* TO DO:
1) Translate this sentence from the commentary on the Oscar nominations into Spanish: "The answers, as always, remain hard to pin down."
2) Continue the commentary on the Oscar nominations, starting after its last sentence.

*** QUOTED PASSAGE ***

The Best Documentary Feature category remains weird, unpredictable and kind of annoying. It’s not that the Oscars don’t nominate compelling films in the Best Documentary Feature category, it’s that they frequently leave out some of the year’s best docs (and best films, period). The absence of Dick Johnson is Dead counts as an oversight akin to Delroy Lindo’s. And why no Boys State? The answers, as always, remain hard to pin down.

Eurovision Song Contest: The Story of Fire Saga was nominated for the song “Hosavik.” And that’s awesome! In whatever form this year’s Oscars ceremony takes, it has to feature a musical performance by Rachel McAdams and Will Ferrell, right? That’s reason enough to tune in. (But where is the Best Costume nomination?)

*** End of QUOTED PASSAGE ***
*** SUPPLIED RECORDS ***

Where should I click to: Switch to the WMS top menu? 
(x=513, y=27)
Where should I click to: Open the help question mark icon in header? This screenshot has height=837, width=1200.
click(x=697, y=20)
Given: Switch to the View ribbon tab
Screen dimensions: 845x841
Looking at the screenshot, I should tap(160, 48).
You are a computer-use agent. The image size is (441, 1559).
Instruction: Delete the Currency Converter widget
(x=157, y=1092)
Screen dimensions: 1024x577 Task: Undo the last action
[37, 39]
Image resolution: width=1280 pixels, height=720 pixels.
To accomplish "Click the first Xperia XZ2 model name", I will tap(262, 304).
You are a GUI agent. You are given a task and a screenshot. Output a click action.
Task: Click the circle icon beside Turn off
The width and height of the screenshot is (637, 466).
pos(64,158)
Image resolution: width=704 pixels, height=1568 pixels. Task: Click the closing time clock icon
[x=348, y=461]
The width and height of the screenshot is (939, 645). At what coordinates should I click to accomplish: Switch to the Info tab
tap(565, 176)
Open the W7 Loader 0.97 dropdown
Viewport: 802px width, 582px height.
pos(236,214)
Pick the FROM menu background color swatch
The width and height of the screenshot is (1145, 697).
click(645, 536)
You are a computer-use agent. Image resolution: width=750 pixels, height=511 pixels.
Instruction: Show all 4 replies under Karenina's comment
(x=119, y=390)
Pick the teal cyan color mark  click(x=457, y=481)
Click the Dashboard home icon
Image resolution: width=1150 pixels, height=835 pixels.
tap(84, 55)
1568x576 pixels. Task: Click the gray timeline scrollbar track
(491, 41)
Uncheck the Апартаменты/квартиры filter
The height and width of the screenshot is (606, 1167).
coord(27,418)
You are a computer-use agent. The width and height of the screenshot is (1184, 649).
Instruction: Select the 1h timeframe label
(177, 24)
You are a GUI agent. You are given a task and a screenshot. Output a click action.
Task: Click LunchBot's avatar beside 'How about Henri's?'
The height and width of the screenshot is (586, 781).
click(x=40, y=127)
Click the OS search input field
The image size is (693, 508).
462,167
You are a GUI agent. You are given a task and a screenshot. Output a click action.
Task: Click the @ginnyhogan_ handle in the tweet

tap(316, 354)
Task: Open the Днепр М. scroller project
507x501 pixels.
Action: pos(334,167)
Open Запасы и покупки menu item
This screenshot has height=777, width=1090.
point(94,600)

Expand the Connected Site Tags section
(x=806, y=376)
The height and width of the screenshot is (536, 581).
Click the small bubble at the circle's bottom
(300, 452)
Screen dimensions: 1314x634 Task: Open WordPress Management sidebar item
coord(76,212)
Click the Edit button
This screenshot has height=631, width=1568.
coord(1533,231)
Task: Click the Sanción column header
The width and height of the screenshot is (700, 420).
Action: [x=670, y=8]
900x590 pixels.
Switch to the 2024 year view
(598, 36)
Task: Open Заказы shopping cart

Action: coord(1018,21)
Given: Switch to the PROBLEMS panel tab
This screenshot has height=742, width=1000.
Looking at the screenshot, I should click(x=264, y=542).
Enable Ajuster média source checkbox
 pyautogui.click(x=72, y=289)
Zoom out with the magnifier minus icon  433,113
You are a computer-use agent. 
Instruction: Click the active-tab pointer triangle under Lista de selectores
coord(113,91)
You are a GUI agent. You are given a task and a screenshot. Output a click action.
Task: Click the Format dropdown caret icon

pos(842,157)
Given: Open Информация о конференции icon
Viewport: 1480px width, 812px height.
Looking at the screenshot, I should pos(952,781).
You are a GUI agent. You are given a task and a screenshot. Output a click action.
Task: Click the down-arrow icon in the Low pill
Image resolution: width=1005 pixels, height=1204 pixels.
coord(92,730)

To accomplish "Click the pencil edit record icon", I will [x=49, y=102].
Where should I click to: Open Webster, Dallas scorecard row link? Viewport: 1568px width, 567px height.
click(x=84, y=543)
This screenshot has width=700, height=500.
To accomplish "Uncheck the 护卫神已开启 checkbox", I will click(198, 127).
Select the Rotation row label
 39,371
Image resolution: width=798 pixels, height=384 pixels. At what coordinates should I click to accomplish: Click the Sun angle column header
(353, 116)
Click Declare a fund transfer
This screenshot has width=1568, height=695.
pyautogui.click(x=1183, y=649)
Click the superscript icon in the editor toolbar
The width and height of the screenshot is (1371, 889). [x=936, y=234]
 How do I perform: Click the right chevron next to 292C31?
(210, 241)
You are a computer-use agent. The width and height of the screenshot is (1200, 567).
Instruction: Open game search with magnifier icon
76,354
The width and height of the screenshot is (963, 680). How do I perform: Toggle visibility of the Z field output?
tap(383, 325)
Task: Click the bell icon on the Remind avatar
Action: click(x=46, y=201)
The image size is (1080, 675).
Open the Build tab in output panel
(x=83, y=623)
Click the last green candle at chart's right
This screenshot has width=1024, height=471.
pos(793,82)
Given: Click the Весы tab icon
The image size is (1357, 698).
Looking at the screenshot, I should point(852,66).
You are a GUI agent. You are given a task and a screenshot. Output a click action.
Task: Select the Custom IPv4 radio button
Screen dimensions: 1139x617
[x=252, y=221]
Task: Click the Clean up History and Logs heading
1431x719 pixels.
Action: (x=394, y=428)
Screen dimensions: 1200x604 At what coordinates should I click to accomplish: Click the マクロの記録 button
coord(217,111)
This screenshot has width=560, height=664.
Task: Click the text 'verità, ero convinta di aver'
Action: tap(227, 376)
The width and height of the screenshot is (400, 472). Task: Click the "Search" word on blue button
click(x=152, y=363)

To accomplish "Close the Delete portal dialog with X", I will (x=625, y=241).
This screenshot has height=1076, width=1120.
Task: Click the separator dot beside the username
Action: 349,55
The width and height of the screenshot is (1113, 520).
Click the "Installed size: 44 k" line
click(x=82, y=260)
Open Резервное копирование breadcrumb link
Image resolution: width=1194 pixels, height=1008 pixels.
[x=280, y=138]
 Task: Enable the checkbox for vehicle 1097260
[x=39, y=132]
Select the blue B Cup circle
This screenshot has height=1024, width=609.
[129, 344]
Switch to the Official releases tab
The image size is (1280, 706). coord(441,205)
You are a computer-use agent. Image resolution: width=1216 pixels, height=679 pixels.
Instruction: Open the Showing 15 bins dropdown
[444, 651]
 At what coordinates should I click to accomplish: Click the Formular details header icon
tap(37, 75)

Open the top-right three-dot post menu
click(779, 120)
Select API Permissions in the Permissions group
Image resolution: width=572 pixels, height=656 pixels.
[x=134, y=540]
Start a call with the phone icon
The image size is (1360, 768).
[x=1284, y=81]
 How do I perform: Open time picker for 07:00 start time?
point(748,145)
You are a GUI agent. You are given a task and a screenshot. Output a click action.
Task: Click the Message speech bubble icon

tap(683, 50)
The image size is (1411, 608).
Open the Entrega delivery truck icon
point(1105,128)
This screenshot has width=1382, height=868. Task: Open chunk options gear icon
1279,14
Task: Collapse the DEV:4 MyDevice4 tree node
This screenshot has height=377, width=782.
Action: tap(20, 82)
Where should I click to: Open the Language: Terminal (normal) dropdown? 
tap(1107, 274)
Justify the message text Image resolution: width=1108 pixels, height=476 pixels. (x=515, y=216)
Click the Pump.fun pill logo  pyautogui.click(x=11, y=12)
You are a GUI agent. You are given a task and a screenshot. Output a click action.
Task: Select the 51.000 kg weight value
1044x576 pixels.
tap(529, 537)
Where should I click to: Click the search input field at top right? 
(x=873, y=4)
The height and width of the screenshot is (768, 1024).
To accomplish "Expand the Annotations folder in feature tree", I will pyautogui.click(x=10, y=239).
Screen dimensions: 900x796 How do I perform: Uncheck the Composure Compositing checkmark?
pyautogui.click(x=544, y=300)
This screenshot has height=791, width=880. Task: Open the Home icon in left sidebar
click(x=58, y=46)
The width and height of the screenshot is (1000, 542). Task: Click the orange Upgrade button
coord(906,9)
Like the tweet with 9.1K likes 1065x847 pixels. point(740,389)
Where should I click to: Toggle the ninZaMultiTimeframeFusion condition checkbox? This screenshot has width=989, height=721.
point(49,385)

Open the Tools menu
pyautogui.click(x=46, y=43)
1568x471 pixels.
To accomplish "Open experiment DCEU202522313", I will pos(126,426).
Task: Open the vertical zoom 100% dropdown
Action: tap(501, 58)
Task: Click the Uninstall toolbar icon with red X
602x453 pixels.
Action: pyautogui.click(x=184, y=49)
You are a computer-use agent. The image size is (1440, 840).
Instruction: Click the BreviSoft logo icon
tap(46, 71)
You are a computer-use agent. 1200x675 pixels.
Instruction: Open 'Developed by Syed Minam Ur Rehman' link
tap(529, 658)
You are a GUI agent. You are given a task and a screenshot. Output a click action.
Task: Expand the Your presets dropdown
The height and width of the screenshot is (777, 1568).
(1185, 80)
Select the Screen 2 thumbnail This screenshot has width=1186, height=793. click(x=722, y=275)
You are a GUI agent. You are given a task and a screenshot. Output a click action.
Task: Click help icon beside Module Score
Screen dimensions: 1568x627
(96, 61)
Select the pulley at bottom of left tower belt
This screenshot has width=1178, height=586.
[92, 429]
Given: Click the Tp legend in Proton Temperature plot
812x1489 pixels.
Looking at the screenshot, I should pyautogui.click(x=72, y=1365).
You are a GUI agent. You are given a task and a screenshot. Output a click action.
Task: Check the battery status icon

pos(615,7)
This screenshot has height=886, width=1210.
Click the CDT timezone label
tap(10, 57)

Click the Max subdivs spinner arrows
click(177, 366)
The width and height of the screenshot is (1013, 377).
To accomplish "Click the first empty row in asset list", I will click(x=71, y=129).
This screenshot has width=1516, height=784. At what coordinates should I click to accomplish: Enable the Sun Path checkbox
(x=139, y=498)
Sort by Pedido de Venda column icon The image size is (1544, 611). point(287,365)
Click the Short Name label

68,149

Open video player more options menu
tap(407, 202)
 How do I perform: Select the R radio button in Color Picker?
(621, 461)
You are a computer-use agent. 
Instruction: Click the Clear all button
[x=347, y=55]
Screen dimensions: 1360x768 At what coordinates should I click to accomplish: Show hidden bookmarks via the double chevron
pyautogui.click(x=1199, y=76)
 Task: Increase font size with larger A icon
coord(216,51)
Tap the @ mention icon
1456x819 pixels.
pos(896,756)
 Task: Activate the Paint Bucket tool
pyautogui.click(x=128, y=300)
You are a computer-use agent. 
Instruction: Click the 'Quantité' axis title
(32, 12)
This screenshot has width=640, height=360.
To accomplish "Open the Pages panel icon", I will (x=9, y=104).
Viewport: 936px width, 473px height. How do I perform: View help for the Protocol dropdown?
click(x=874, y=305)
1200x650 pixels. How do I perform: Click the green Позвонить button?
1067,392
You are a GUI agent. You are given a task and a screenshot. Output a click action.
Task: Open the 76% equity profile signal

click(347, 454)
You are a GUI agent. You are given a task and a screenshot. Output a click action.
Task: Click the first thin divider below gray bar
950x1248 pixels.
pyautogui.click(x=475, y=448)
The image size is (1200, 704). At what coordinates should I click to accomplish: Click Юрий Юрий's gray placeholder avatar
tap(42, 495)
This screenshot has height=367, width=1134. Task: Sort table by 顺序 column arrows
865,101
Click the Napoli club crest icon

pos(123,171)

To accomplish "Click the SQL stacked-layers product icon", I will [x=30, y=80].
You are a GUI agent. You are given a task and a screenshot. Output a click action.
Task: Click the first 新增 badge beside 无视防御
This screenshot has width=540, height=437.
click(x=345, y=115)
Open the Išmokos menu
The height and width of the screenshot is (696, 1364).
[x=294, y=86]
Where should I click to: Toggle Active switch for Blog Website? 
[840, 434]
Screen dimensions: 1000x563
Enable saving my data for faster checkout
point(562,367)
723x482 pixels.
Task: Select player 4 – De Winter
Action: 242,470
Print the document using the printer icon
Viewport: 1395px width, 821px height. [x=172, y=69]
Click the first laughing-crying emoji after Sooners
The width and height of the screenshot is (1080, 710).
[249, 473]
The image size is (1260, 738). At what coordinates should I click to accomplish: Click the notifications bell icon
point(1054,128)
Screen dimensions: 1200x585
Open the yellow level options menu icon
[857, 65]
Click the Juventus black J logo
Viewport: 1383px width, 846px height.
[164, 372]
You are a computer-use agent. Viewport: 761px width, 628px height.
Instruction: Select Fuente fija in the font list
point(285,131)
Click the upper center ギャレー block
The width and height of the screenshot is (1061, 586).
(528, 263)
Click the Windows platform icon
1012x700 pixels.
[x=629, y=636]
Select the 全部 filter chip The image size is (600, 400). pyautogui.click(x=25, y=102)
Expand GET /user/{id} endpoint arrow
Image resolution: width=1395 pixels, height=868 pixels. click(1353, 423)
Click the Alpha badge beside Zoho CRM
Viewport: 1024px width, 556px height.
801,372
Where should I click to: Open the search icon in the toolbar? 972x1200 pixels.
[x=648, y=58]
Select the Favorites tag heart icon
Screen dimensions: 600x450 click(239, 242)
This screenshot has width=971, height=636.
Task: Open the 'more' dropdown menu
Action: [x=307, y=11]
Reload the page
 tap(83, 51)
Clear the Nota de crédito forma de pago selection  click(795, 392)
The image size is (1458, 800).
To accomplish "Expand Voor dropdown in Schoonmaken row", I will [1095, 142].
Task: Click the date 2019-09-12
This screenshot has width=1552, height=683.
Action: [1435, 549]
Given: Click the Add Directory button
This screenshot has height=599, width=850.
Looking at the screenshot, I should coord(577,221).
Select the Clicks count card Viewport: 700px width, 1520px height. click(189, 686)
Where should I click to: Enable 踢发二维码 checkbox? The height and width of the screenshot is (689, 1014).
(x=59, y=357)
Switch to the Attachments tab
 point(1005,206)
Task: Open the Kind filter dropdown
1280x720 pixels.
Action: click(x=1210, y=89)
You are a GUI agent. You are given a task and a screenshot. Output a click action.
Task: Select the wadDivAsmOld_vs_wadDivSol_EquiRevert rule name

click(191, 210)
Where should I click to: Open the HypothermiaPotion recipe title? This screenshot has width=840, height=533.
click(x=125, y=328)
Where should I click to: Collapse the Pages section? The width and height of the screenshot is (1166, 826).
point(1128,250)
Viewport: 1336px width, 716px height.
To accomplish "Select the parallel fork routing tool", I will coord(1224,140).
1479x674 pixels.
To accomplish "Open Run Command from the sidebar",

*** End of SUPPLIED RECORDS ***

* TASK-BY-TASK OUTPUTS:
1) Las respuestas, como siempre, siguen siendo difíciles de precisar.

2)
Chadwick Boseman is a lock. Making predictions is a fool’s game! Nonetheless, one sure thing seems obvious: it would be bizarre if Chadwick Boseman didn’t win for Ma Rainey’s Black Bottom. His death remains shocking and his performance in that film is searing in a way that suggests the years of great work that should have been ahead of him. His win would be a fine choice on its own terms and a way to honor Boseman’s legacy, and it’s hard not to imagine the majority of Oscars voters feeling the same way. That said, who knows? We’re only a few years out from La La Land… no wait… Moonlight winning Best Picture. The Oscars remain, in many respects, predictable. Except sometimes they’re not, and that’s what makes following them so irresistible, in strange or ordinary times.